#### [WHAT YOU ARE ASKED TO DO]
Please copy out the items word for word, beginning at the line that contains "Given: Tick the Delete Faces checkbox" and continuing through the end of the items.

#### [EXERCISE MATERIALS]
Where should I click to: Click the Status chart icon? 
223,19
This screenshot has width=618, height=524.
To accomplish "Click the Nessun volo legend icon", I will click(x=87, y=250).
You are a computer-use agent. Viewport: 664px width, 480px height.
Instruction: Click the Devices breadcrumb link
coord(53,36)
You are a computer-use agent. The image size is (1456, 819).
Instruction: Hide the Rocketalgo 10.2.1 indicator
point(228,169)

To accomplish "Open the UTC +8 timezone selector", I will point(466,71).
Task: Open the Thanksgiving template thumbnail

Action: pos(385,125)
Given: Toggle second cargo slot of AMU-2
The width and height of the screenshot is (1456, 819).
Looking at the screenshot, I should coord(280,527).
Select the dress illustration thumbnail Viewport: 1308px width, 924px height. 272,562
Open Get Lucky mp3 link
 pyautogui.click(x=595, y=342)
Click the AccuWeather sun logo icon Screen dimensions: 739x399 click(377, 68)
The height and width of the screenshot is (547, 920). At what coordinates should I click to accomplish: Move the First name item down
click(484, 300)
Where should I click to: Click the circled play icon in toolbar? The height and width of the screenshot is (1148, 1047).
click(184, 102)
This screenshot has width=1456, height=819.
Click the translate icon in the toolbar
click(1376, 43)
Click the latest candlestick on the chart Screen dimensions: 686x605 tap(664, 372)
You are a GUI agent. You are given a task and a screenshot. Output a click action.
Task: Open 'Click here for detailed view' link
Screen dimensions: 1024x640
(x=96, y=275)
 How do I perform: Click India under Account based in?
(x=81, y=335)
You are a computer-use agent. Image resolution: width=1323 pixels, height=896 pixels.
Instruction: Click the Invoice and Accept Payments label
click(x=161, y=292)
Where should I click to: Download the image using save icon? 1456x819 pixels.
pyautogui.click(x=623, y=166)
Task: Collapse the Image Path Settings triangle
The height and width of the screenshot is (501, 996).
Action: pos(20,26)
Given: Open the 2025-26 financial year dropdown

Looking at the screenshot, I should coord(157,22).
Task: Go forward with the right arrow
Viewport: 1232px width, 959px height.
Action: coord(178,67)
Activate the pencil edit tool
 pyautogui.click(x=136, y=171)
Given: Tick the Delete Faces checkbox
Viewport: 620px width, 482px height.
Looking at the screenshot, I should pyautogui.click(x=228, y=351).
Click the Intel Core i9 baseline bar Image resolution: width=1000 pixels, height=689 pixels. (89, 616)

#### [ANSWER]
Given: Tick the Delete Faces checkbox
Viewport: 620px width, 482px height.
Looking at the screenshot, I should pyautogui.click(x=228, y=351).
Click the Intel Core i9 baseline bar Image resolution: width=1000 pixels, height=689 pixels. (89, 616)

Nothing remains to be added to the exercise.